= WORK TO COMPLETE =
Take the data below and extract the lines from the one with "Open the shopping" to the one with "You are a computer-use agent. 1169x658", inclusive, exactly as written.

= DATASET RECORDS =
--
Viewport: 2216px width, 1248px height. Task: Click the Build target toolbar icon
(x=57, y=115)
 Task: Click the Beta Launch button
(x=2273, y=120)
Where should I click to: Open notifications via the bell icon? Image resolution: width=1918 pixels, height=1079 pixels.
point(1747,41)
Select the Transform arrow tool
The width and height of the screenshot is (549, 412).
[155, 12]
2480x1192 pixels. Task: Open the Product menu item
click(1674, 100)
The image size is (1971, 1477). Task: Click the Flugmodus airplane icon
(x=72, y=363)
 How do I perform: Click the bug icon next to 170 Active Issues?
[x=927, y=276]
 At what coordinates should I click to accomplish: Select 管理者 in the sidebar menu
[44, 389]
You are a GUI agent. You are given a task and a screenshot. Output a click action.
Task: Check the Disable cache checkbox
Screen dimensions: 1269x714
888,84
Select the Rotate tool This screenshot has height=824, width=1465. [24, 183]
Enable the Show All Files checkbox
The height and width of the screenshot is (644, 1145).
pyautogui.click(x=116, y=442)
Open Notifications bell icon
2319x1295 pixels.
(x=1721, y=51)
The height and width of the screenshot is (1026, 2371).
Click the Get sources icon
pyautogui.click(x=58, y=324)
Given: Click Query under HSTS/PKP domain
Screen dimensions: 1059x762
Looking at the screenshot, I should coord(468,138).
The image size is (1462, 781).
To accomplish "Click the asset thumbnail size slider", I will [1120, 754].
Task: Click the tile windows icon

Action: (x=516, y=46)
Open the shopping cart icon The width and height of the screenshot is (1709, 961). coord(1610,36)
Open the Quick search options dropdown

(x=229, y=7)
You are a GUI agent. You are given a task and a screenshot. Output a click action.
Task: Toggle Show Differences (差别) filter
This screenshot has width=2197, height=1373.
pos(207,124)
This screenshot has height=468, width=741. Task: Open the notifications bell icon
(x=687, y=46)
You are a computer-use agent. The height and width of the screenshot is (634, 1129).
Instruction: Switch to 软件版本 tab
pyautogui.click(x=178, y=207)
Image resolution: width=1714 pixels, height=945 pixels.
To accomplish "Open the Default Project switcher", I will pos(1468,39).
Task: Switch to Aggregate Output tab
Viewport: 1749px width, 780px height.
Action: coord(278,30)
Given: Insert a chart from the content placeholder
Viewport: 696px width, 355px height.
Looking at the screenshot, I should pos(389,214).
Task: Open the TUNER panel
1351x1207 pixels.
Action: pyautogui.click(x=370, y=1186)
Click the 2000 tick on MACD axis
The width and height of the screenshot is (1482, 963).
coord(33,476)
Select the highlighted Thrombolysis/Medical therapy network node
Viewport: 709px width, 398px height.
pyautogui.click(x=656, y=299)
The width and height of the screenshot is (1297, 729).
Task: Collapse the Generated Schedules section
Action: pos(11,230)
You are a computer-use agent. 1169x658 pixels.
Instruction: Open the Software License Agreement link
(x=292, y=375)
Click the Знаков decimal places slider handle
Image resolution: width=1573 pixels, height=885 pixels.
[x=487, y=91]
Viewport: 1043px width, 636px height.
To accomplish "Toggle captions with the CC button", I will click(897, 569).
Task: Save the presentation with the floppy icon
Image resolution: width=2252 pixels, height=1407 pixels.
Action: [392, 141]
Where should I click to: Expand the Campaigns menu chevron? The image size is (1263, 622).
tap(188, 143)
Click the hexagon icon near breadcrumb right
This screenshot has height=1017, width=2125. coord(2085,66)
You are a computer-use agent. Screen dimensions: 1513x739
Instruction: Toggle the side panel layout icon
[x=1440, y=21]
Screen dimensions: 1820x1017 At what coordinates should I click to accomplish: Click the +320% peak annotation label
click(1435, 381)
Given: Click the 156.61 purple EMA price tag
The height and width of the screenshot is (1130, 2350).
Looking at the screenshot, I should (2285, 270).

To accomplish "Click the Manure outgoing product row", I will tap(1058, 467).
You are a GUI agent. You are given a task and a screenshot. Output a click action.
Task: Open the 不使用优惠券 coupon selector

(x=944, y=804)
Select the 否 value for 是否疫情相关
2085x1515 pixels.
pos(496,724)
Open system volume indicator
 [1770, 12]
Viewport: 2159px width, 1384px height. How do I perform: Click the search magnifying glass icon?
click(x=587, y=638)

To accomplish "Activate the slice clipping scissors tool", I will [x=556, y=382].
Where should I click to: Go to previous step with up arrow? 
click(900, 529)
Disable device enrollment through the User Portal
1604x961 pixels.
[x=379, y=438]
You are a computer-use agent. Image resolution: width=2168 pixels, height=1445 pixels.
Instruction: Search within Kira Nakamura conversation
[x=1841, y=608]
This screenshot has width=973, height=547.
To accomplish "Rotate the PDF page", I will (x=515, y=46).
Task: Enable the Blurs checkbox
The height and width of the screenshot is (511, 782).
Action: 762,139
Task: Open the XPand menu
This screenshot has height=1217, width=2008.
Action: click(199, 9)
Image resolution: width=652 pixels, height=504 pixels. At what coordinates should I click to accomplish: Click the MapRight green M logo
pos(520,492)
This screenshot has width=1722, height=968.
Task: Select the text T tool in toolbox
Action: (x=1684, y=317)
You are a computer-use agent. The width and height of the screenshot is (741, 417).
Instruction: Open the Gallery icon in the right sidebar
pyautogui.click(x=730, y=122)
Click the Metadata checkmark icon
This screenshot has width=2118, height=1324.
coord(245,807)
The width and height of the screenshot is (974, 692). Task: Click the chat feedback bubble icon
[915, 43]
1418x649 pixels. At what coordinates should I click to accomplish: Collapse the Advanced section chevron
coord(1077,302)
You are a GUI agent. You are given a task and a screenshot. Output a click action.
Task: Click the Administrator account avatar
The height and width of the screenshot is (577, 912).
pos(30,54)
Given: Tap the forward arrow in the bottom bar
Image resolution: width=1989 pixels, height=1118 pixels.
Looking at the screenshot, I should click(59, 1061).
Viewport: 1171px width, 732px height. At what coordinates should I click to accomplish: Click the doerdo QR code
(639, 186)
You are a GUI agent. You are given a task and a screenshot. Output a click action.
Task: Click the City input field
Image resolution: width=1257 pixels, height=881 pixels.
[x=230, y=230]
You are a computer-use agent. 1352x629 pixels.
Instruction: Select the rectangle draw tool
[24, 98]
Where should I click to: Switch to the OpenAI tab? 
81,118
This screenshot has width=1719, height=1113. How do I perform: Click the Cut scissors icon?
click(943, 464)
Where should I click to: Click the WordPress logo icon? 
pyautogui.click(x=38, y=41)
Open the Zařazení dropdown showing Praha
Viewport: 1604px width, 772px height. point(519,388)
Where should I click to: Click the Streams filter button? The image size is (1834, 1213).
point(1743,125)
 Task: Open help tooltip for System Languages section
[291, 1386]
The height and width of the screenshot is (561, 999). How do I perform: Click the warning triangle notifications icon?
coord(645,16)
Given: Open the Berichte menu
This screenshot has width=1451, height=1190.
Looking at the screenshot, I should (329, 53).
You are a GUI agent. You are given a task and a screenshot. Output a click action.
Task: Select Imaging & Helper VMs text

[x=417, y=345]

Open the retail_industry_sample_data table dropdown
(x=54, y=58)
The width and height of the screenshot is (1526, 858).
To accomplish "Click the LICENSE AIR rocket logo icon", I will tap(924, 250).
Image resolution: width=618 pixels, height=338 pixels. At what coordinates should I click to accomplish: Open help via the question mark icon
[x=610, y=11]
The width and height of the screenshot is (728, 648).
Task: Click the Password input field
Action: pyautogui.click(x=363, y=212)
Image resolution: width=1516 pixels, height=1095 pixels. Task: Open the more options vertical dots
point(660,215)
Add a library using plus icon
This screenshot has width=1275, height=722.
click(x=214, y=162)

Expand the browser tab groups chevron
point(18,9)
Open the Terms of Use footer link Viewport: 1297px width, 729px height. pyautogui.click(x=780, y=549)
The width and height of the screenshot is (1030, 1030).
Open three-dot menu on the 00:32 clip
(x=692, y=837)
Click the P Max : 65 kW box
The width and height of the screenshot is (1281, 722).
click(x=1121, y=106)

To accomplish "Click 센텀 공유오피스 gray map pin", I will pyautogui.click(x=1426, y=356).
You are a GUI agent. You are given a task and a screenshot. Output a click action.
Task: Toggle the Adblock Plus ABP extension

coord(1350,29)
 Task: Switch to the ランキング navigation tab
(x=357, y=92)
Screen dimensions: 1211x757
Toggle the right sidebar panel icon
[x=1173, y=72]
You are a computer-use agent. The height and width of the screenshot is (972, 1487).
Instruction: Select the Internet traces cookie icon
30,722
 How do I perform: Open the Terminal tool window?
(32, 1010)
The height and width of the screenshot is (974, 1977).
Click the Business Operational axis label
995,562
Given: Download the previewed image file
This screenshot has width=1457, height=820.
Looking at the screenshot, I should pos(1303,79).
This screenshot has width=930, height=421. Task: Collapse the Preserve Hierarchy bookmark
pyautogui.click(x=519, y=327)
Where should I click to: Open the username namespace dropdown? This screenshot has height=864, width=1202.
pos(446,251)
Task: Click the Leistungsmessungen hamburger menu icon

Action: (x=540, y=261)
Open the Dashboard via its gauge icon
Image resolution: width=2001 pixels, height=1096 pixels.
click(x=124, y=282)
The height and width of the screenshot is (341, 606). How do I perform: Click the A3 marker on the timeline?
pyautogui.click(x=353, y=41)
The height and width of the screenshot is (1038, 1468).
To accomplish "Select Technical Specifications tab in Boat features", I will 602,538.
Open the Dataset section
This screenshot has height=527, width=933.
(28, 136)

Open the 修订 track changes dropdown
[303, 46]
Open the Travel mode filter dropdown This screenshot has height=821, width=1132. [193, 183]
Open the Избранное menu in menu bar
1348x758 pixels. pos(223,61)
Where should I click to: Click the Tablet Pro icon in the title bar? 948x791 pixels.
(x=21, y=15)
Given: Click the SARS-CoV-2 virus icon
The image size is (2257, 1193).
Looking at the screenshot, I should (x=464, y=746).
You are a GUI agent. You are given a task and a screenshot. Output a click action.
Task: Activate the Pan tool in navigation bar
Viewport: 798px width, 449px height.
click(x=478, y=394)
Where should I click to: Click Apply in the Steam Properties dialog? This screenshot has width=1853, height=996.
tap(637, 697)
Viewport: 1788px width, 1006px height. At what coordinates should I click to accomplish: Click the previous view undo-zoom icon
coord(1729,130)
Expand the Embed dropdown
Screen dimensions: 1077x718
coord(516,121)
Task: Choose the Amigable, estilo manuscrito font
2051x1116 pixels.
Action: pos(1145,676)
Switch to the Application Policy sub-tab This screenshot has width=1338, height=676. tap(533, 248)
--
= TASK SOLUTION =
Open the shopping cart icon The width and height of the screenshot is (1709, 961). coord(1610,36)
Open the Quick search options dropdown

(x=229, y=7)
You are a GUI agent. You are given a task and a screenshot. Output a click action.
Task: Toggle Show Differences (差别) filter
This screenshot has width=2197, height=1373.
pos(207,124)
This screenshot has height=468, width=741. Task: Open the notifications bell icon
(x=687, y=46)
You are a computer-use agent. The height and width of the screenshot is (634, 1129).
Instruction: Switch to 软件版本 tab
pyautogui.click(x=178, y=207)
Image resolution: width=1714 pixels, height=945 pixels.
To accomplish "Open the Default Project switcher", I will pos(1468,39).
Task: Switch to Aggregate Output tab
Viewport: 1749px width, 780px height.
Action: coord(278,30)
Given: Insert a chart from the content placeholder
Viewport: 696px width, 355px height.
Looking at the screenshot, I should pos(389,214).
Task: Open the TUNER panel
1351x1207 pixels.
Action: pyautogui.click(x=370, y=1186)
Click the 2000 tick on MACD axis
The width and height of the screenshot is (1482, 963).
coord(33,476)
Select the highlighted Thrombolysis/Medical therapy network node
Viewport: 709px width, 398px height.
pyautogui.click(x=656, y=299)
The width and height of the screenshot is (1297, 729).
Task: Collapse the Generated Schedules section
Action: pos(11,230)
You are a computer-use agent. 1169x658 pixels.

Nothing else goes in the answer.